[Start of Attachment]
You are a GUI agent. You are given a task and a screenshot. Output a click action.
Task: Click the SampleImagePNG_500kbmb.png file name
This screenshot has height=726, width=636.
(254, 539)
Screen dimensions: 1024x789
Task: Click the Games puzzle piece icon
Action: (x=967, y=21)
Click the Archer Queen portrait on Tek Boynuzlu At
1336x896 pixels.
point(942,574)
[End of Attachment]
REQUIRED WORK:
Each entry above needs to be retyped exactly as it appears.

COMPLETED EXERCISE:
You are a GUI agent. You are given a task and a screenshot. Output a click action.
Task: Click the SampleImagePNG_500kbmb.png file name
This screenshot has height=726, width=636.
(254, 539)
Screen dimensions: 1024x789
Task: Click the Games puzzle piece icon
Action: (x=967, y=21)
Click the Archer Queen portrait on Tek Boynuzlu At
1336x896 pixels.
point(942,574)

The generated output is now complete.